Srikandi
Judul: Srikandi
Oleh Calista Sahla
“Ibu memberikan nama yang terbaik untukmu nak, Chandrakanti Latoya Rubiyantoko yang artinya sinar rembulan nan di hormati orang lain, agar kelak kamu dapat dihargai oleh dunia”, Begitu ujar ibuku, saat aku baru terlahir di dunia. Aku memang tidak ingat soal ucapan itu, tapi ibuku selalu mengingatkanku, karena nama anaknya merupakan doa terbaik yang beliau minta, ujarnya.
Aku tinggal di pedesaan, yang mungkin orang lain tidak akan mengetahuinya ketika aku sebut namanya.
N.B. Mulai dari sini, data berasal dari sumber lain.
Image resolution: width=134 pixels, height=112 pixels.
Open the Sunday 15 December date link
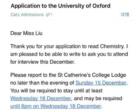101,83
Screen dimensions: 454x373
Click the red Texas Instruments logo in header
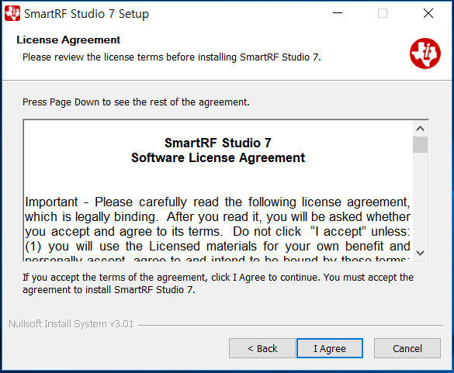[425, 54]
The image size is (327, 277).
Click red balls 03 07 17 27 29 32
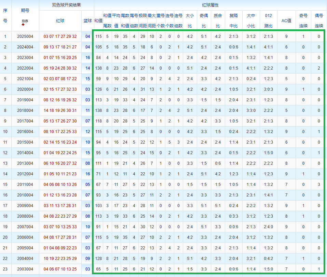click(x=60, y=37)
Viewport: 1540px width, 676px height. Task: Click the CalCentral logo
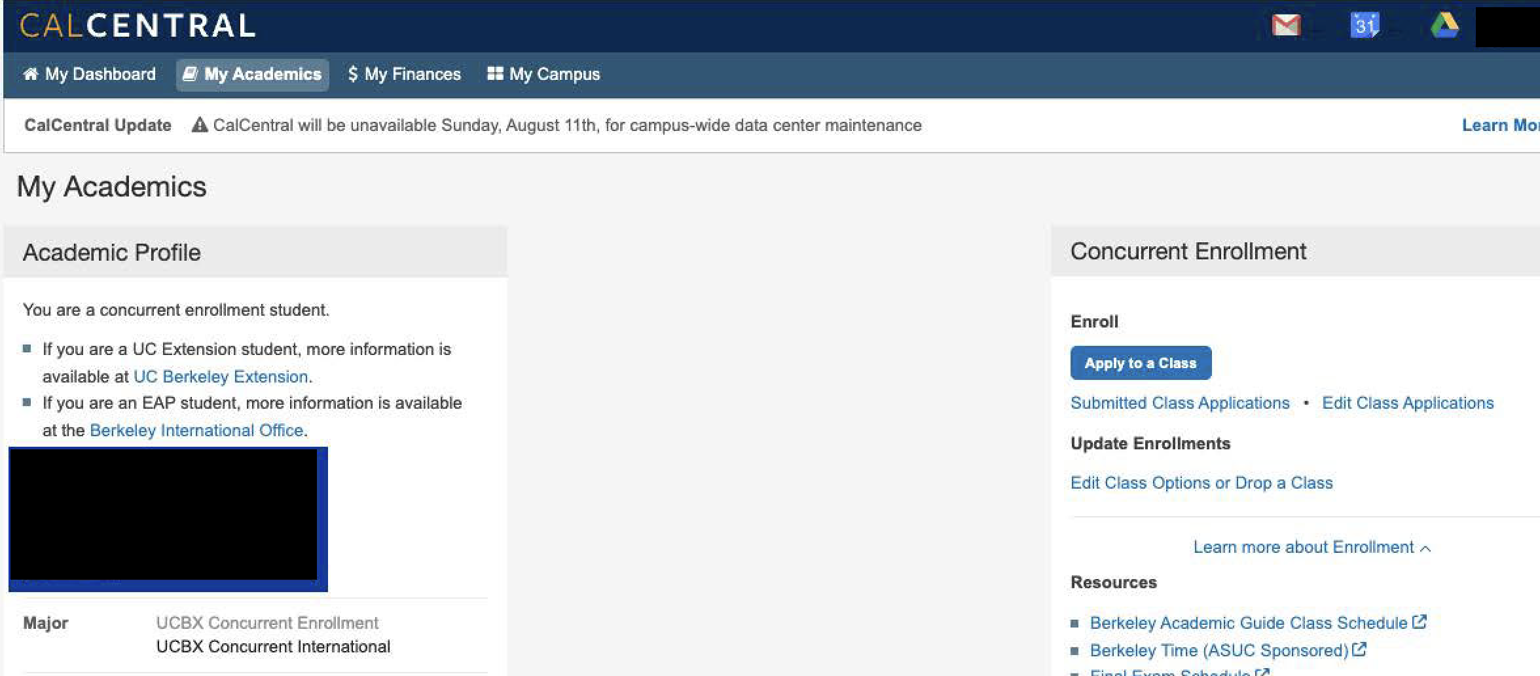pos(138,26)
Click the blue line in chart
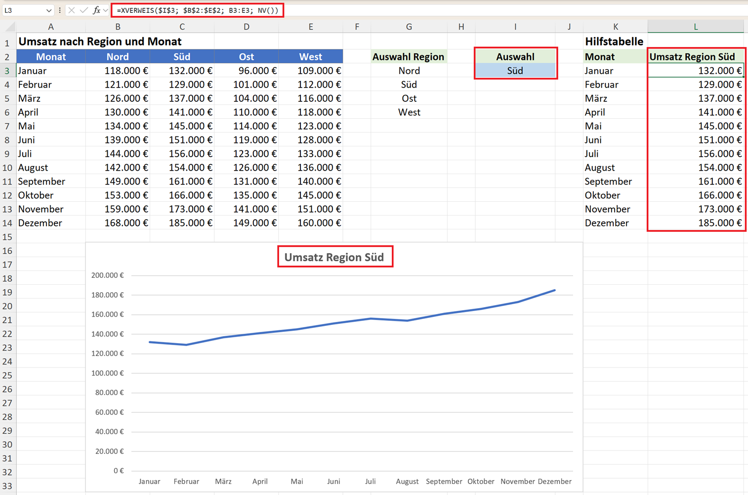 click(352, 323)
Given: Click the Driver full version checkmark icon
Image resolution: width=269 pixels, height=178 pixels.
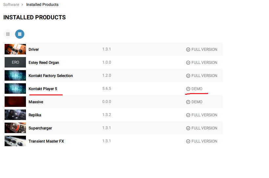Looking at the screenshot, I should pos(188,49).
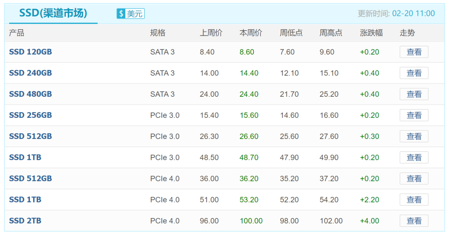Click the 美元 currency toggle icon
Viewport: 450px width, 236px height.
pyautogui.click(x=130, y=14)
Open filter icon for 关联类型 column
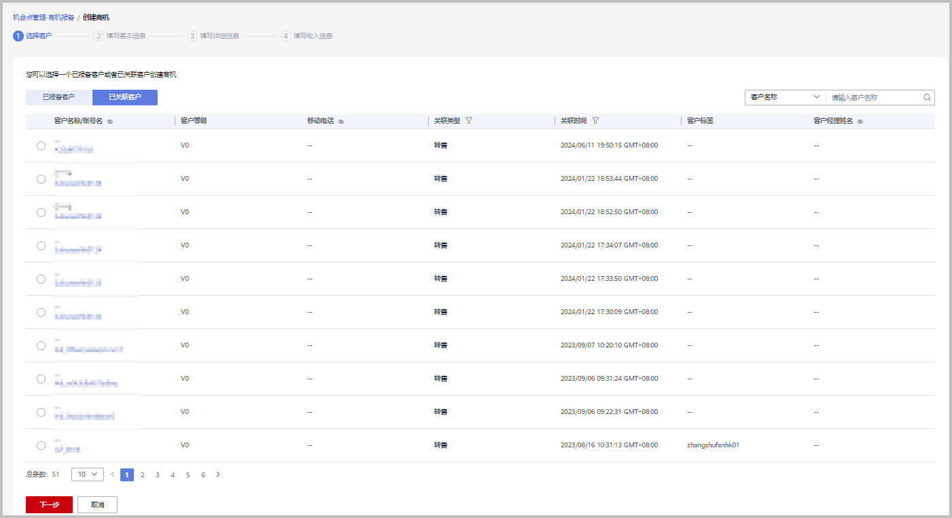 pos(469,120)
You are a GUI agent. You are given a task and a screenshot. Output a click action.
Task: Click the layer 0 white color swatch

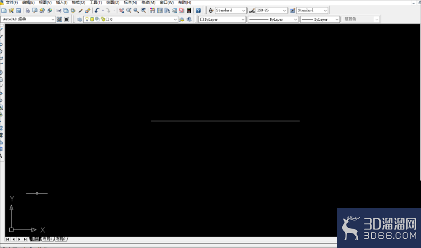[107, 19]
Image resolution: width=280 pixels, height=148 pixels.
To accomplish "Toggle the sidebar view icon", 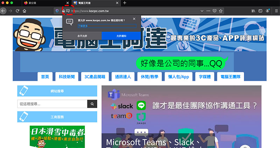I will (261, 11).
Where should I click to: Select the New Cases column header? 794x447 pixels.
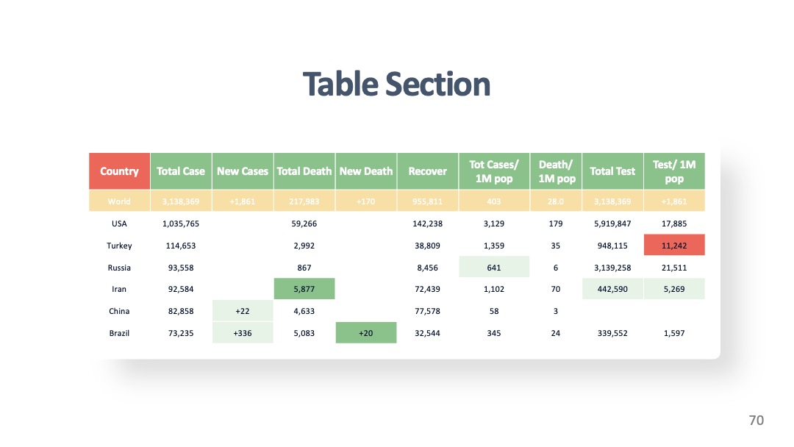pyautogui.click(x=243, y=171)
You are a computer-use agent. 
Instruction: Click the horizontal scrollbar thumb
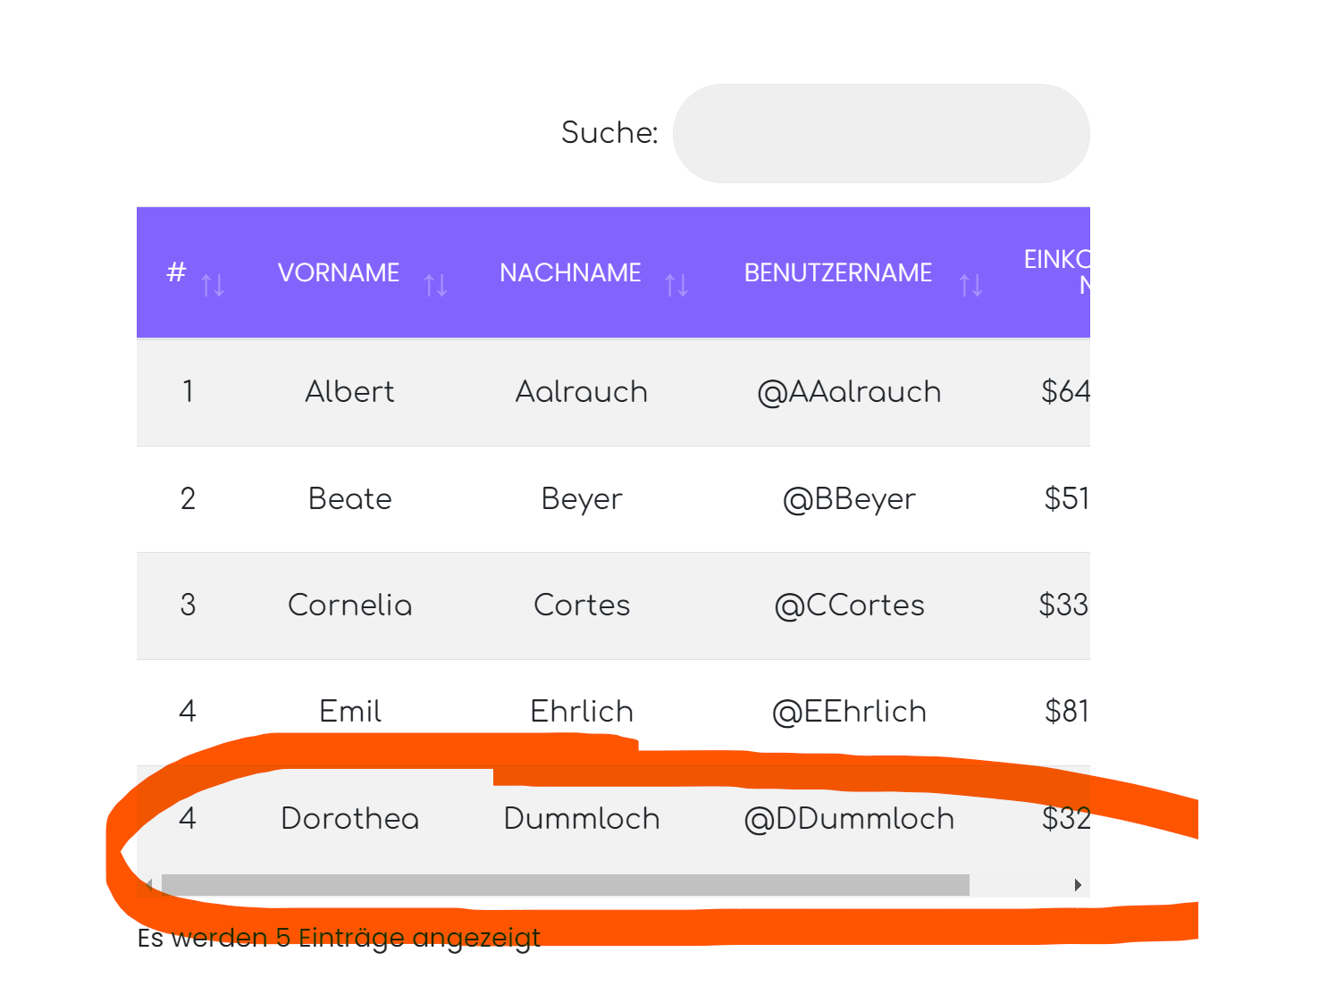pyautogui.click(x=565, y=885)
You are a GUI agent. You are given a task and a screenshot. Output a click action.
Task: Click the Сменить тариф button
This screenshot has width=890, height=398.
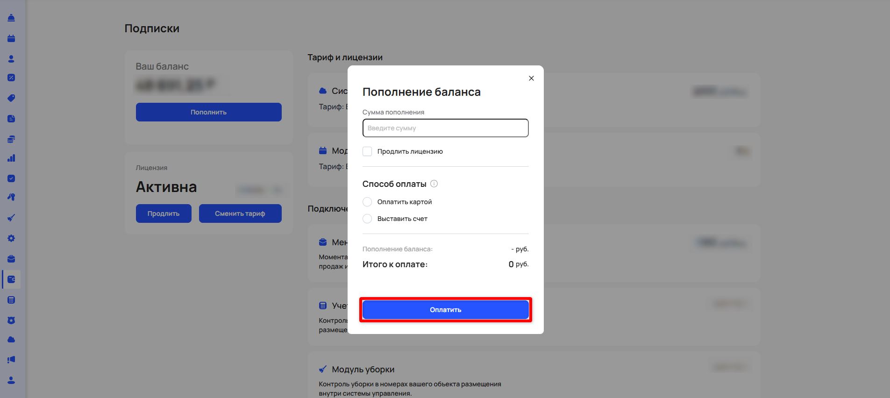coord(240,213)
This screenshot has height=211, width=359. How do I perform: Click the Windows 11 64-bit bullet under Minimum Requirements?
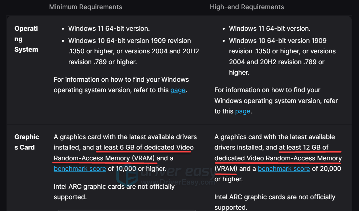point(109,29)
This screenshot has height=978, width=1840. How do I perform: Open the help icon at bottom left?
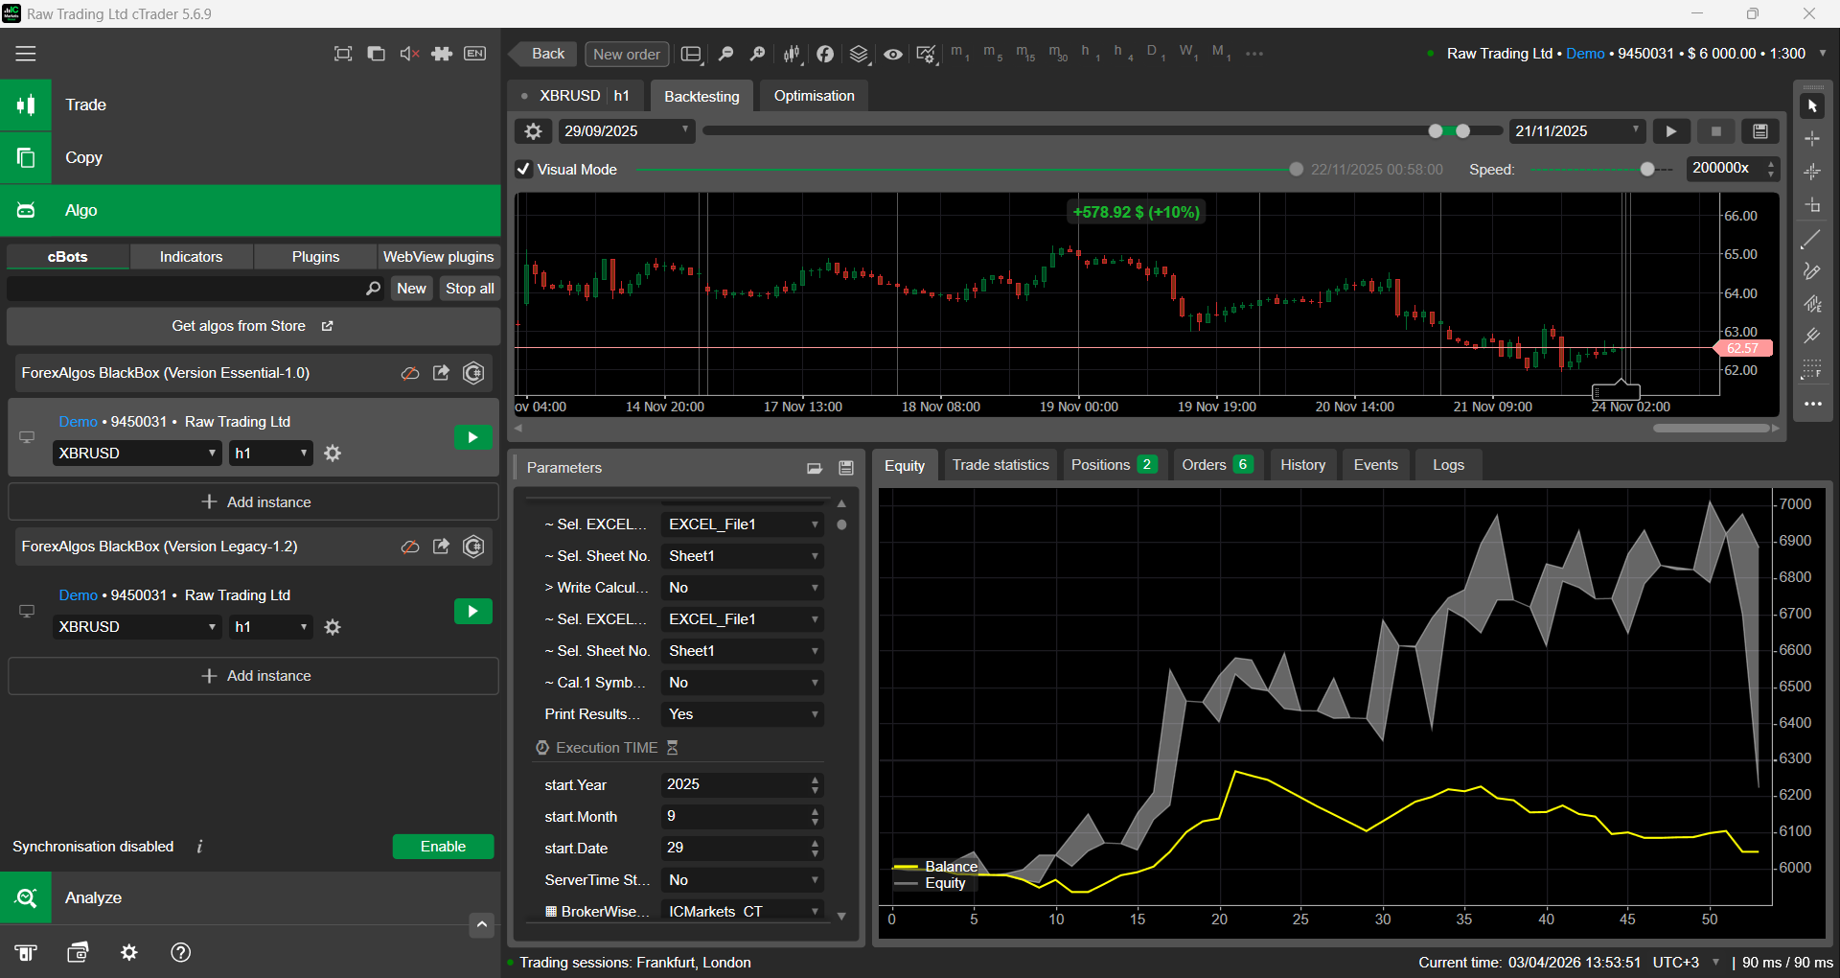(x=180, y=952)
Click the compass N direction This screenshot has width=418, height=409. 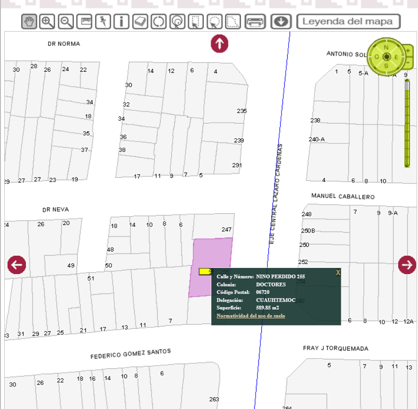click(386, 47)
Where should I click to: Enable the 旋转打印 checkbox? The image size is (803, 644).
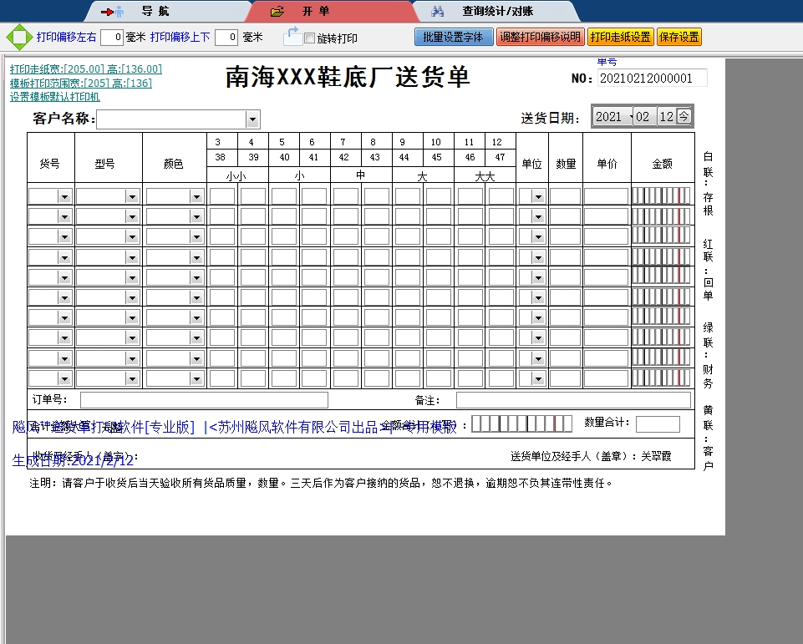307,37
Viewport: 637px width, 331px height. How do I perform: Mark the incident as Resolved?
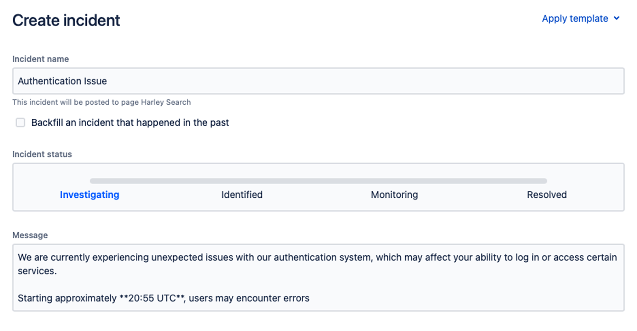tap(546, 194)
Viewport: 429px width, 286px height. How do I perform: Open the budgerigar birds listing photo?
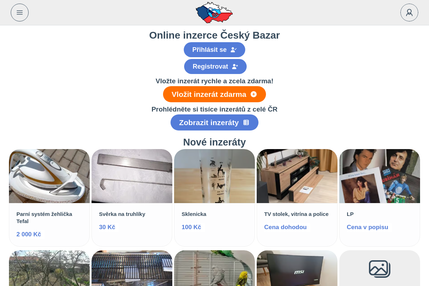(x=215, y=268)
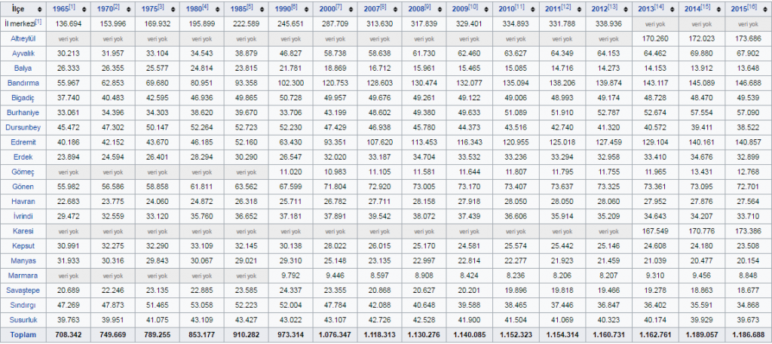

Mungkin saja juga tidak bisa dibilang pedesaan, rumah kami disini adalah gubuk. Dari sekian gubuk yang ada, rumahku adalah gubuk yang paling rapuh, bahkan sudah tidak layak disebut rumah. Bukan ingin di kasihani, tapi memang ini kenyataannya.
Tujuan utama doa dinamaku agar dapat menaikan derajat keluargaku. Tapi aku selalu bertanya tanya dalam alam pikiranku, bagaimana bisa aku menaikkan derajat keluargaku?, bahkan diri ini saja tak mampu menaikkan derajat sendiri. Bukan tak ingin memperjuangkannya, tapi pendidikan saja aku tak mendapatkannya.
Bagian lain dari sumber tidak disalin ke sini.